Set problem:
Copy out the data from the line containing "The height and width of the screenshot is (1072, 2142)." through the end, requests included. Multiply every coordinate in the answers by 0.9 and round to whole numbers, with halves going up. Leave all other numbers unchanged.

Material:
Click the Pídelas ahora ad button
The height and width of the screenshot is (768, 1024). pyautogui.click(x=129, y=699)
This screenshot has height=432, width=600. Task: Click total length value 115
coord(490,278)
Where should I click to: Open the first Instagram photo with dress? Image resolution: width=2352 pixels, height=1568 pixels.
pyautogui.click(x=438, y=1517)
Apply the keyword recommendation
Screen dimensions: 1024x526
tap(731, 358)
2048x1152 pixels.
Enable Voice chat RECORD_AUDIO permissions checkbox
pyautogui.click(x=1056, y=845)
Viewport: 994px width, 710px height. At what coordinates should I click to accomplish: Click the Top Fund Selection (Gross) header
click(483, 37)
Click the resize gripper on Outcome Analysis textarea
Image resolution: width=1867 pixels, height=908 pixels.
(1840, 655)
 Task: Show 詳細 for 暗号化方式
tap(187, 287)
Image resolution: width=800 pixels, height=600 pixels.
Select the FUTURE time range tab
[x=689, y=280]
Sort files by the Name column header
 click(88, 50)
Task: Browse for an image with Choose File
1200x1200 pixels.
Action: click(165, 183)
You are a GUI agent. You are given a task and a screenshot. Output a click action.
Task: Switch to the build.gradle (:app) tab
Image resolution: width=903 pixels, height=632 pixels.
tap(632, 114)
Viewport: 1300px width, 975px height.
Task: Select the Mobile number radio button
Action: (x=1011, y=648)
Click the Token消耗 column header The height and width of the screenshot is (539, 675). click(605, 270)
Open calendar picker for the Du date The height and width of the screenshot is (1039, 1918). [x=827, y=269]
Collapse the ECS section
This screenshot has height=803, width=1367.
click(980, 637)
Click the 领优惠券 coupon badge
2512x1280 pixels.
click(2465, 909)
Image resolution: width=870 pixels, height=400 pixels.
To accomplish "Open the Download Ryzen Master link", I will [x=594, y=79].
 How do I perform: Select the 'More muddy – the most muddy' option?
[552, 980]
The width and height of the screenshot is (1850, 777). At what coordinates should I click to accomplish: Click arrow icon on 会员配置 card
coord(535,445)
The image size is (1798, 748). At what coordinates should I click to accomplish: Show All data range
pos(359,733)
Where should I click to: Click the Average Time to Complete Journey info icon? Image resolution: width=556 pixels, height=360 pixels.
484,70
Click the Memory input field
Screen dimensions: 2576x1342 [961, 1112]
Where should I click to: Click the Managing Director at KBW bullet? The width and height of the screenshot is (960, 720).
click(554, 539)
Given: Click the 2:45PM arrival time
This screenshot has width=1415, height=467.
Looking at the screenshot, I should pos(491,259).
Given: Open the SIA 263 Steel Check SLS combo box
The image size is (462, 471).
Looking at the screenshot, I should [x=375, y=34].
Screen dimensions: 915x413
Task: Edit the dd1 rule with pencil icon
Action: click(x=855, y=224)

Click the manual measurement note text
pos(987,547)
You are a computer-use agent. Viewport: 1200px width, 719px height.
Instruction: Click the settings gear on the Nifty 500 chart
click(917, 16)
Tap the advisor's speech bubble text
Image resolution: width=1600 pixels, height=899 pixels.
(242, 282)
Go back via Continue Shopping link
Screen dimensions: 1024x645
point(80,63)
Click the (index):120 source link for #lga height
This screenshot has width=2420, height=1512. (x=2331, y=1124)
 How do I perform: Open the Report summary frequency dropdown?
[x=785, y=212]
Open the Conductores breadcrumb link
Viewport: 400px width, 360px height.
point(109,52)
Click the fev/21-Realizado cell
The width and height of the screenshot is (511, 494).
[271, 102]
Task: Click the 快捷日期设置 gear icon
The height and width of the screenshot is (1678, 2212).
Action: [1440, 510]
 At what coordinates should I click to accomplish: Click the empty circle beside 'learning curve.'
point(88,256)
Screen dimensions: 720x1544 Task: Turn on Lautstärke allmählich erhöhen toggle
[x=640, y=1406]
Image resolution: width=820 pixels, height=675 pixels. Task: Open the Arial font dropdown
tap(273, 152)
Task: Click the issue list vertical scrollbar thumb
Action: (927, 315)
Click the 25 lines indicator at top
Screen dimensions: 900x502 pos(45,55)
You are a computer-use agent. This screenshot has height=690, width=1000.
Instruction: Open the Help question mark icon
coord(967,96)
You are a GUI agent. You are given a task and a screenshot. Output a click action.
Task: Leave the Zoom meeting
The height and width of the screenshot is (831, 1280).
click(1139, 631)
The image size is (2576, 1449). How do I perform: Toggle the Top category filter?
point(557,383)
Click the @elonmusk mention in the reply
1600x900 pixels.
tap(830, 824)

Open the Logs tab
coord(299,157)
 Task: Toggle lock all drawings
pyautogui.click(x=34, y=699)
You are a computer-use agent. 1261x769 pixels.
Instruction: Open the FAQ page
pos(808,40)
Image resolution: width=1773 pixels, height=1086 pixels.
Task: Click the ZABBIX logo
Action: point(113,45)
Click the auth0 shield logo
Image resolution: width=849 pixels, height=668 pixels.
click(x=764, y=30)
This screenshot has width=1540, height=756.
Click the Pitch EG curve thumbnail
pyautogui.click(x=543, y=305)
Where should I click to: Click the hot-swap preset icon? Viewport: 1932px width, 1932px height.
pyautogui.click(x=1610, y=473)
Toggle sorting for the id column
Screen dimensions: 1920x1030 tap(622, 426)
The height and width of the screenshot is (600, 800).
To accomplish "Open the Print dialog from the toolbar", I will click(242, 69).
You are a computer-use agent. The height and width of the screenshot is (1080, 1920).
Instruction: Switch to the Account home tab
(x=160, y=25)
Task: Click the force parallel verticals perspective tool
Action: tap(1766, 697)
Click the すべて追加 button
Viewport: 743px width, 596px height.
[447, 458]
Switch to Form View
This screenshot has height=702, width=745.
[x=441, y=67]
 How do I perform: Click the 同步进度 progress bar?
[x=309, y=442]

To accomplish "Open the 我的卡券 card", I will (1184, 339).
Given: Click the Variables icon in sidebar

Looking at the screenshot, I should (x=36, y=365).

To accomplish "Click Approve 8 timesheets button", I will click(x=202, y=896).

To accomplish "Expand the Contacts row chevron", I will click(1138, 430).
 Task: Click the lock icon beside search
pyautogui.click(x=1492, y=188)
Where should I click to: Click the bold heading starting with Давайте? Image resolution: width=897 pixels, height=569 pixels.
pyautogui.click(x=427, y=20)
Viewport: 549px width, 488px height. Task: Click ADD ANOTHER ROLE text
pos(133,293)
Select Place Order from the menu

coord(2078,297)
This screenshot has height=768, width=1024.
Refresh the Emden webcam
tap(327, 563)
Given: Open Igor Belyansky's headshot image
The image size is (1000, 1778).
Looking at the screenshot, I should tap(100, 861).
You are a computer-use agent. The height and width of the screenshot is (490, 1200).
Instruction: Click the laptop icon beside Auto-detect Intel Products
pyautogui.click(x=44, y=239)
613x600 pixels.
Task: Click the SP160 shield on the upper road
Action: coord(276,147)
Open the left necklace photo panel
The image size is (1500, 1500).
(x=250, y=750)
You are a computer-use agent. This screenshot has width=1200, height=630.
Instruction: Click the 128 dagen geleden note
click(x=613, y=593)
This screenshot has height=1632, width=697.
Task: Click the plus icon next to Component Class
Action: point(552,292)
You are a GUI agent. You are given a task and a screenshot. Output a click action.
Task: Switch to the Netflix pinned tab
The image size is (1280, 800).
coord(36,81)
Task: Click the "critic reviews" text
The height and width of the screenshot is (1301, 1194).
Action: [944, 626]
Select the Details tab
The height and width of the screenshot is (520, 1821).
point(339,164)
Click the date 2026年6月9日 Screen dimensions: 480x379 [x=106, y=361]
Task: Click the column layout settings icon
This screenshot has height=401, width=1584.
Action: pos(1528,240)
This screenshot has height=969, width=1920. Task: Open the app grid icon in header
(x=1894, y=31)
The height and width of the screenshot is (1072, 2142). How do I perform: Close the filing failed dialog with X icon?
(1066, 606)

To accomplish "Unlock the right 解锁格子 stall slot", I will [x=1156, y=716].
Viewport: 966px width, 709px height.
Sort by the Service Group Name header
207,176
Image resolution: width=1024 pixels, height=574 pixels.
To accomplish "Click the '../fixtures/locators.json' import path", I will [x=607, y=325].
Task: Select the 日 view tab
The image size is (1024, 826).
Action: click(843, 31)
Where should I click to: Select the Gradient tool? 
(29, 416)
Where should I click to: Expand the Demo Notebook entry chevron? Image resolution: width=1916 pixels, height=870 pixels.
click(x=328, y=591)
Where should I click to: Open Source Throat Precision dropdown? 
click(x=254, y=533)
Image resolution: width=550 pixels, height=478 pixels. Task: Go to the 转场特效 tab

Solution to this task:
The height and width of the screenshot is (1072, 2142). How do I perform: Close the filing failed dialog with X icon?
(959, 545)

To accomplish "Unlock the right 解锁格子 stall slot", I will [x=1040, y=644].
Viewport: 966px width, 709px height.
Sort by the Service Group Name header
186,158
Image resolution: width=1024 pixels, height=574 pixels.
To accomplish "Click the '../fixtures/locators.json' import path", I will [x=546, y=293].
Task: Select the 日 view tab
The image size is (1024, 826).
Action: click(759, 28)
Where should I click to: Select the Gradient tool? 
(26, 374)
Where should I click to: Expand the Demo Notebook entry chevron? Image resolution: width=1916 pixels, height=870 pixels.
click(x=295, y=532)
Where should I click to: Open Source Throat Precision dropdown? 
click(x=229, y=480)
Image resolution: width=550 pixels, height=478 pixels. Task: Go to the 转场特效 tab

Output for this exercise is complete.